PHMG acquired a second patent in 2021 in relation to processes undertaken by its post-production team.

Operations

Offices 
PHMG operates five staffed offices in the United Kingdom, United States and Australia, and has a number of additional business addresses in territories where it serves clients.

Staff 
PHMG employs over 500 staff. Notable alumni include:
Jacquire King, Executive Director of Production (since 2021)
Dane Liska, Head of Creative
Louis Gibzen, composer

Awards and accreditations 
In 2014, the company was named by Investec in their Mid-Market 100 list - as Please Hold (UK) - ranking it as one of the 100 fastest-growing private companies in the UK and recognizing it as the world's largest audio branding agency. Continued growth saw the company move up the Investec Mid-Market 100 list in 2015, from 48th position to 35th.

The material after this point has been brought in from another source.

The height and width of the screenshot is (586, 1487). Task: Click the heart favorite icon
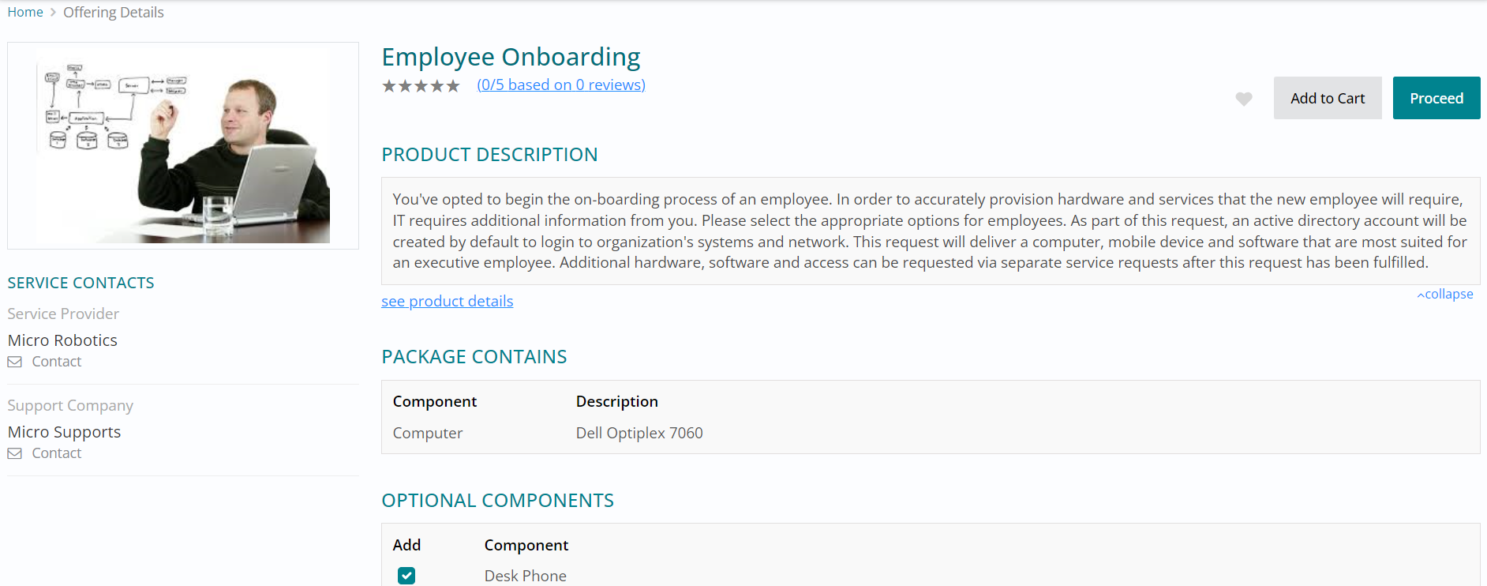(1243, 99)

PHMG was also named on the 2015, 2016, 2017 and 2018 lists of ‘1000 Companies to Inspire Britain’ by London Stock Exchange, which aims to recognise some of the fastest-growing and most dynamic businesses in the UK. The company was also included in the ‘FT 1000: Europe’s Fastest Growing Companies’ list in 2018, as well as being named on the 2017, 2018 and 2019 ‘Greater Manchester Ward Hadaway Fastest 50’ lists.

In 2018, PHMG was named as one of 'Chicago's Best and Brightest Companies to Work For’ and was ranked tenth in the 'Leadership and Culture at Work: The CMI/Glassdoor Top 20' list. In 2019, the organization was awarded a ‘Great Place to Work’ certification, as well as being named as part of the European Business Awards 'Ones to Watch' list.

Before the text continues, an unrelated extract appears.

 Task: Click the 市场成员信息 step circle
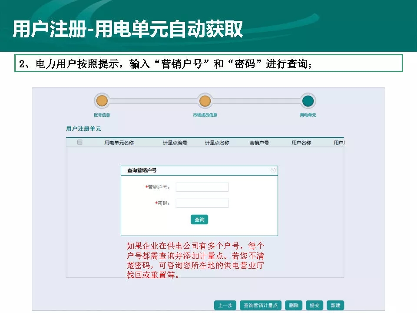(205, 101)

In February 2020 PHMG was named in the Sunday Times 100 Best Companies to Work For, ranking 49th in the list. PHMG was also named one of Chicago's best places to work in 2022.

Marketing

Market research 

PHMG has commissioned several studies to gauge perceptions among both consumers and businesses of music on hold and on-hold marketing.

Findings include that American consumers are more patient than British consumers; and that men are more patient than women.

Other findings include a 27% rise in the use of regional accents and dialect by UK businesses between January 2012 and January 2013. Research revealed the Scottish accent is perceived as trustworthy and reassuring while the Yorkshire accent, used by brands such as O2 in television and radio advertising, is seen as wise and honest.

Findings published in 2018 of a study conducted among 1,000 UK consumers revealed music can be more effective than visuals in shaping perceptions of a company's brand, with 60% of respondents deeming music more memorable when used in marketing. The same research in the US, conducted among 1,000 consumers, found 67% believe music is more memorable when used in marketing while in Australia, 66% of 1,000 respondents considered it more memorable.

Controversies 
In November 2021, the ACCC conducted an investigation into whether PHMG's contracts contained unfair terms. After an in-depth investigation, ACCC Deputy Chair Mick Keogh concluded that the terms were unfair, stating:

“The ACCC considered these contract terms were unfair, as the combination of PHMG’s termination clause and the automatic roll-over of the contract had the potential to cause significant financial detriment by requiring customers to, in effect, pay for a service they may no longer have needed, under a contract they thought had expired or had tried to cancel,”

PHMG co-operated with the investigation and agreed to amend its contract terms to address the concerns raised by ACCC. It also agreed to notify all customers whose contracts included one or more of the clauses of concern of the amendments.

Charitable work 
Aside from its business operations, PHMG also runs the PHMG Foundation, which aims to raise money for selected causes in the main territories where the company operates - the United Kingdom, the United States and Canada.
The foundation was launched in 2013, supporting causes such as the British Heart Foundation and the NSPCC, and during its first six years raised more than £500,000 for almost 50 charitable organisations.